- _Task objective_
Put these lines into a JSON list of strings, with each line as its own string and blank lines omitted.

========

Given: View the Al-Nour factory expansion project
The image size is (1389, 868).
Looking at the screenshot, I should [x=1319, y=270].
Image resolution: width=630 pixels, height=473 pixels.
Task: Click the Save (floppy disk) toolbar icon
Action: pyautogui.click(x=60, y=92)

========

- _Problem solution_
[
  "Given: View the Al-Nour factory expansion project",
  "The image size is (1389, 868).",
  "Looking at the screenshot, I should [x=1319, y=270].",
  "Image resolution: width=630 pixels, height=473 pixels.",
  "Task: Click the Save (floppy disk) toolbar icon",
  "Action: pyautogui.click(x=60, y=92)"
]